Задания:
1) Кто, согласно тексту о клубах при Павле I, был избран первым почетным членом петербургского Английского клуба?
2) Изложите в виде краткого списка абзац текста о клубах при Павле I, начинающийся словами «В 1797 г. Павел I приказал», сохранив его основные факты.
3) Напишите продолжение текста о клубах при Павле I, начиная после его последнего предложения.

Фрагмент текста:
►
В 1797 г. Павел I приказал закрыть все образовавшиеся к тому времени клубы. Пресекались и попытки открыть новые клубы, поплатился за такую попытку купец Ширмер, высланный в январе 1801 г. за границу после месячного пребывания под арестом на хлебе и воде{50}. Только в отношении петербургского Английского клуба запрет был вскоре отменен, Павел внял ходатайству влиятельного сановника генерал-прокурора князя П. В. Лопухина. В благодарность за это Лопухина избрали 4 октября 1798 г. первым почетным членом клуба. Второй в истории клуба почетный член был избран только 15 лет спустя, им стал Михаил Илларионович Кутузов, но он об этом не узнал: в Пруссию, где Кутузов находился с русскими войсками, диплом, посланный старшинами, был доставлен уже после смерти фельдмаршала в городе Бунцлау{51}. В Москве же клубы не действовали до конца правления Павла I. А. Ф. Малиновский даже в 1823 г. в своей еще не законченной рукописи о Москве ограничился кратким и безличным упоминанием факта закрытия Английского клуба. Отметив, что клуб был «на три года уничтожен», он не решился пояснить, что это произошло по воле покойного императора{52}.
◄
Выдержка из данных:
►
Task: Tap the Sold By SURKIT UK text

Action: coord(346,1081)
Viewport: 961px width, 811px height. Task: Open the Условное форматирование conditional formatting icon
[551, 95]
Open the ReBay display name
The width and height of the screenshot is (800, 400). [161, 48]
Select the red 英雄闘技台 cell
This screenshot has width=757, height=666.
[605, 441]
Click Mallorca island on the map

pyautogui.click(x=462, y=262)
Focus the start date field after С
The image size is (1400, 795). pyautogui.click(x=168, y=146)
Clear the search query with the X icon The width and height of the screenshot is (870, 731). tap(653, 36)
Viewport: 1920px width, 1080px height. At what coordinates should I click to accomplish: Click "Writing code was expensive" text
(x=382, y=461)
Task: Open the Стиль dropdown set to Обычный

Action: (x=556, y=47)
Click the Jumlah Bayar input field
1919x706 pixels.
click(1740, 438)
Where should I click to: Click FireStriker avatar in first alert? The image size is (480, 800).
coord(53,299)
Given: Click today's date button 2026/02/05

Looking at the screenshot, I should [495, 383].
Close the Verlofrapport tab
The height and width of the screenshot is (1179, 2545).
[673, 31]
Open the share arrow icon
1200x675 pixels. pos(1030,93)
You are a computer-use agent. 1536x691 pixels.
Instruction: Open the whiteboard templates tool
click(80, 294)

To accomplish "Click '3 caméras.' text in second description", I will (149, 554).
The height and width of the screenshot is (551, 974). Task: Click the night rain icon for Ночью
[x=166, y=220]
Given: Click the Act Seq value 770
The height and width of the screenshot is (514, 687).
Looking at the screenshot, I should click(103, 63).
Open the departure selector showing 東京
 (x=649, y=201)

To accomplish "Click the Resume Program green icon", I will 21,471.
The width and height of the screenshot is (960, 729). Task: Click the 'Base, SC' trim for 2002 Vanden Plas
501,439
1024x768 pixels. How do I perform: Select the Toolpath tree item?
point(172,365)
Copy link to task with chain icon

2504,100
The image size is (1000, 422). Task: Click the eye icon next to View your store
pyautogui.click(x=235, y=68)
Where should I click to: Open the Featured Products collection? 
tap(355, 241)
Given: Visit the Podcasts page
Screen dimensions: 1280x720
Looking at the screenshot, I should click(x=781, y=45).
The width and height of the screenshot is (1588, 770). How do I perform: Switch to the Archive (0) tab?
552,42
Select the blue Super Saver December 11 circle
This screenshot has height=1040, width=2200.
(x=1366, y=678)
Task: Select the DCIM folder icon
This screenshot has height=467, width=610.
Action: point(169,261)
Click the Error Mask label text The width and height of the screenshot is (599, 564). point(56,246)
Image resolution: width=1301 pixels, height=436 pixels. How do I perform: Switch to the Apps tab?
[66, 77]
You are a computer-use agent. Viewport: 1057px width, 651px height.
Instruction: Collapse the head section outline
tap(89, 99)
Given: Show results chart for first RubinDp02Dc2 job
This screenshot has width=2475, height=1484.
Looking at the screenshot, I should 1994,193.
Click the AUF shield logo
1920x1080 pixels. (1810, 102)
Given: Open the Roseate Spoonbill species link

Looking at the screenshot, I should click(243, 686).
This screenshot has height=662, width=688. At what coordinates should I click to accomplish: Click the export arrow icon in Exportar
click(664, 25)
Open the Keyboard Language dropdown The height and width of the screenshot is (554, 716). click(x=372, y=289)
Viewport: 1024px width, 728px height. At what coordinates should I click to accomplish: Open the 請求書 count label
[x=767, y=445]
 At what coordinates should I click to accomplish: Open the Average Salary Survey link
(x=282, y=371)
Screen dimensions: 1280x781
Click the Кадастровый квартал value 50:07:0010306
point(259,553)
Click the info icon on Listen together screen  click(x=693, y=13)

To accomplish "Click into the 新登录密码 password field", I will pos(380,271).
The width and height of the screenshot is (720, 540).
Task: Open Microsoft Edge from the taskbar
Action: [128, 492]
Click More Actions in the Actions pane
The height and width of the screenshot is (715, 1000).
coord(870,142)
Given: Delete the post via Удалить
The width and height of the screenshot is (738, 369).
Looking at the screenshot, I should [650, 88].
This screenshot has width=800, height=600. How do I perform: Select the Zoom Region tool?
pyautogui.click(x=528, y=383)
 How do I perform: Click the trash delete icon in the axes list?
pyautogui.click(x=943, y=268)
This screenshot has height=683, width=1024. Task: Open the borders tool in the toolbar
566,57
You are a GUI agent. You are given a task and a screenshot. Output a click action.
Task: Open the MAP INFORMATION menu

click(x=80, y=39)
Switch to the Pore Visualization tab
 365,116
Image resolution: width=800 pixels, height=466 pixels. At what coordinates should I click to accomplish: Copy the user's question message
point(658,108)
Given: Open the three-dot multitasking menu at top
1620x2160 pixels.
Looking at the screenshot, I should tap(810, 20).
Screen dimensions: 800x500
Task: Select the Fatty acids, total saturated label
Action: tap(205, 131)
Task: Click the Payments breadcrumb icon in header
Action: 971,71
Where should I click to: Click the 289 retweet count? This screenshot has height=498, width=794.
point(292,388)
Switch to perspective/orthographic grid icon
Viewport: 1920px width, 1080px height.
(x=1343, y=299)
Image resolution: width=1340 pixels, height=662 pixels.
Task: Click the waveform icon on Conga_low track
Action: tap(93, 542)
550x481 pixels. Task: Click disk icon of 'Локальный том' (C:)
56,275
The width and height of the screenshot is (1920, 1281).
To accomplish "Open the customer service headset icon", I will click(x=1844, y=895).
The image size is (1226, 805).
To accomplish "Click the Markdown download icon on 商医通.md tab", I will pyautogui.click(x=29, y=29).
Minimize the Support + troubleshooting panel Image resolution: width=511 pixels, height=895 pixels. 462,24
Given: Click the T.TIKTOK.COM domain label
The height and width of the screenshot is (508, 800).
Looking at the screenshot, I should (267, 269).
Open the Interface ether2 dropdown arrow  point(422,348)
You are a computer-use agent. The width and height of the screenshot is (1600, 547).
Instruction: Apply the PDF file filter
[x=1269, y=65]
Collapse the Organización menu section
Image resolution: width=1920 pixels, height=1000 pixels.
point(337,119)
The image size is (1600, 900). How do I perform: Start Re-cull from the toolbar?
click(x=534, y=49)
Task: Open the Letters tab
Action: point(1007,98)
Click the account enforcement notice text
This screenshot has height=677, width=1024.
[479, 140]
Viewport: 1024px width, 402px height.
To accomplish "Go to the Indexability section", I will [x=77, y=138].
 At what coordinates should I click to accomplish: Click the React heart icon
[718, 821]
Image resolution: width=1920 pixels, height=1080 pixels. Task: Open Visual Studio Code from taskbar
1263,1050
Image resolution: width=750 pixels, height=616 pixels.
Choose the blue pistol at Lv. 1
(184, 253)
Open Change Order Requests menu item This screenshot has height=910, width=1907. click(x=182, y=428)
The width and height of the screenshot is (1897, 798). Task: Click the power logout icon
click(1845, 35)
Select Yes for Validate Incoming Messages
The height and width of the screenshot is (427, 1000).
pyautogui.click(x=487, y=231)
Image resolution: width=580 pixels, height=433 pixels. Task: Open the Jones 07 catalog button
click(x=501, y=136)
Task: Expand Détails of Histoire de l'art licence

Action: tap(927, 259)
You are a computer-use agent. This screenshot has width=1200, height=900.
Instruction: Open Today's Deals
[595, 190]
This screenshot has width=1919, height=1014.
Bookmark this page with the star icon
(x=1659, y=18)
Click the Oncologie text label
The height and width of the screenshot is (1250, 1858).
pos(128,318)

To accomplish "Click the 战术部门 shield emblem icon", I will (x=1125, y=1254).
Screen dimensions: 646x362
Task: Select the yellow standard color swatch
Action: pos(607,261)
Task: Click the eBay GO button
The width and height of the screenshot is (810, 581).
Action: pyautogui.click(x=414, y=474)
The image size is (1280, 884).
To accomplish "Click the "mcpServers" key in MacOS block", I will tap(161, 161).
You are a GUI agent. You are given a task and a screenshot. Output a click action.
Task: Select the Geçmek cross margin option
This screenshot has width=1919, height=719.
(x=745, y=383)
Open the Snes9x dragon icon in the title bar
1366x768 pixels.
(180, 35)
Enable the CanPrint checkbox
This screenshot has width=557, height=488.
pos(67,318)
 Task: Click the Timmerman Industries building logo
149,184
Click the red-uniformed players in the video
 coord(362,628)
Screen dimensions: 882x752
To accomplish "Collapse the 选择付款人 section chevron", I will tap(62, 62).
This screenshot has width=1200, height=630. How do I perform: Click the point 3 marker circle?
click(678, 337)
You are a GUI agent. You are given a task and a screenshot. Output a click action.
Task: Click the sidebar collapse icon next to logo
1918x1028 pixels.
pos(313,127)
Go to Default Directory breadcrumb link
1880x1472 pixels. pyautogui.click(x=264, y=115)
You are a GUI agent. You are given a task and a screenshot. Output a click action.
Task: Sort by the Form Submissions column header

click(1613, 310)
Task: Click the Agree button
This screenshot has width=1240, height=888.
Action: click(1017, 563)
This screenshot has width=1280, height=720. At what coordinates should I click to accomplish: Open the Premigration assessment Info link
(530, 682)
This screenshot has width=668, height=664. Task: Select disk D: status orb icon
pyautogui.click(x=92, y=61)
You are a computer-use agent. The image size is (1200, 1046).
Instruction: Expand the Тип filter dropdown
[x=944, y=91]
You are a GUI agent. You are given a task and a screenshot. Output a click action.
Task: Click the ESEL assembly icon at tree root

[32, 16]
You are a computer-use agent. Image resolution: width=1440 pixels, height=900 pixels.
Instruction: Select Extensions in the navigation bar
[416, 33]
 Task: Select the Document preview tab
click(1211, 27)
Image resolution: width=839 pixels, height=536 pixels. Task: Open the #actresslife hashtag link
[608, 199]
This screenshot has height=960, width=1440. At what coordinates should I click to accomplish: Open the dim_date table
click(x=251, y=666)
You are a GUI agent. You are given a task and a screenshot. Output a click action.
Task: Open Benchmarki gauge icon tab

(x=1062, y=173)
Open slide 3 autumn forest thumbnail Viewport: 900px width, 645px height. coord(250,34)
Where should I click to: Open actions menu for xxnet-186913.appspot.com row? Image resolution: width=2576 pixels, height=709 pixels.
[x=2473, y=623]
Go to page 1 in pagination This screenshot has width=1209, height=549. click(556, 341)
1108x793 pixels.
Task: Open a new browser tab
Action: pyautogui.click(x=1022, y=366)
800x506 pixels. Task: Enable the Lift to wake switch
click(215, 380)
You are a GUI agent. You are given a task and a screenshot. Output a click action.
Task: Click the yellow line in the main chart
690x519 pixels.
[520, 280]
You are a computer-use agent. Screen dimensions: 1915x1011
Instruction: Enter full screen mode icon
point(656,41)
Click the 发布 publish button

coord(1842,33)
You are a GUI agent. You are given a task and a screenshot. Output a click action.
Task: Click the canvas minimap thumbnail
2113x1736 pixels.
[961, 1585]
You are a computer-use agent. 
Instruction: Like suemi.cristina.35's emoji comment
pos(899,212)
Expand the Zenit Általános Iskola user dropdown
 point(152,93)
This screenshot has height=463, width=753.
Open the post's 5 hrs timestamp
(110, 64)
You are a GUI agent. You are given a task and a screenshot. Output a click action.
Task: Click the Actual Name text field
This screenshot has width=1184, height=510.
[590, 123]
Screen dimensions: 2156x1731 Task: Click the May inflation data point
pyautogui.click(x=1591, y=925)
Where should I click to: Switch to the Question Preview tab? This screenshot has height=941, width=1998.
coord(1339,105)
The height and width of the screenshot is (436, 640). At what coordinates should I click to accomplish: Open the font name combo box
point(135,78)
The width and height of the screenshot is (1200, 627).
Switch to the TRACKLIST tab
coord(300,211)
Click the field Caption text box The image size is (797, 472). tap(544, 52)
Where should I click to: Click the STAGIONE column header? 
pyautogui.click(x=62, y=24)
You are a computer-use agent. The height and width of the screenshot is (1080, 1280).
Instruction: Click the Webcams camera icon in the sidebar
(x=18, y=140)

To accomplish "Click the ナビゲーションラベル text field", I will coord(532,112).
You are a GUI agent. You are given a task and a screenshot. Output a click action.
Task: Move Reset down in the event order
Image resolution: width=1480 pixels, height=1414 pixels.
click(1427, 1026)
◄
Итоговые ответы:
1) Генерал-прокурор князь П. В. Лопухин. Его избрали 4 октября 1798 г.

2)
- В 1797 г. Павел I приказал закрыть все существовавшие клубы и пресекал попытки открыть новые.
- Купца Ширмера за такую попытку месяц держали под арестом на хлебе и воде, а в январе 1801 г. выслали за границу.
- Для петербургского Английского клуба запрет вскоре отменили по ходатайству генерал-прокурора князя П. В. Лопухина.
- В благодарность клуб 4 октября 1798 г. избрал Лопухина своим первым почетным членом.
- Вторым почетным членом через 15 лет стал М. И. Кутузов. Диплом доставили в Пруссию уже после смерти фельдмаршала в Бунцлау, и он об избрании не узнал.
- В Москве клубы не действовали до конца правления Павла I.
- А. Ф. Малиновский в рукописи 1823 г. лишь упомянул, что клуб был «на три года уничтожен», и не решился пояснить, что это произошло по воле покойного императора.

3)
Александр I, подтвердив Жалованные грамоты дворянству и городам, нарушенные в важнейших пунктах Павлом I, разрешил в 1802 г. клубам возобновить свою деятельность. Хотя петербургский Английский клуб практически не закрывался, нельзя считать случайностью тот факт, что в первые годы нового царствования старшинами клуба были избраны все четверо «молодых друзей» императора. В Москве составленный заново устав Английского клуба утвердил 12 июля 1802 г. московский главнокомандующий фельдмаршал граф П. П. Салтыков. Устав был подписан всеми членами клуба, их набралось уже 400 человек. В тот же день состоялось открытие клуба. Эту дату принято было считать в клубе фактическим началом его истории; в 1836 г. решили ежегодно праздновать день основания клуба по примеру клуба петербургского{53}. Устав («правила») московского Купеческого клуба, составленный в октябре 1803 г., подписали 69 человек. Салтыков утвердил правила 2 января 1804 г. при условии, что общество будет именоваться не клубом, а собранием и там будут следить, «дабы собрание сие существовало с точным соблюдением тех правил и вообще тишины, спокойствия и благопристойности»{54}.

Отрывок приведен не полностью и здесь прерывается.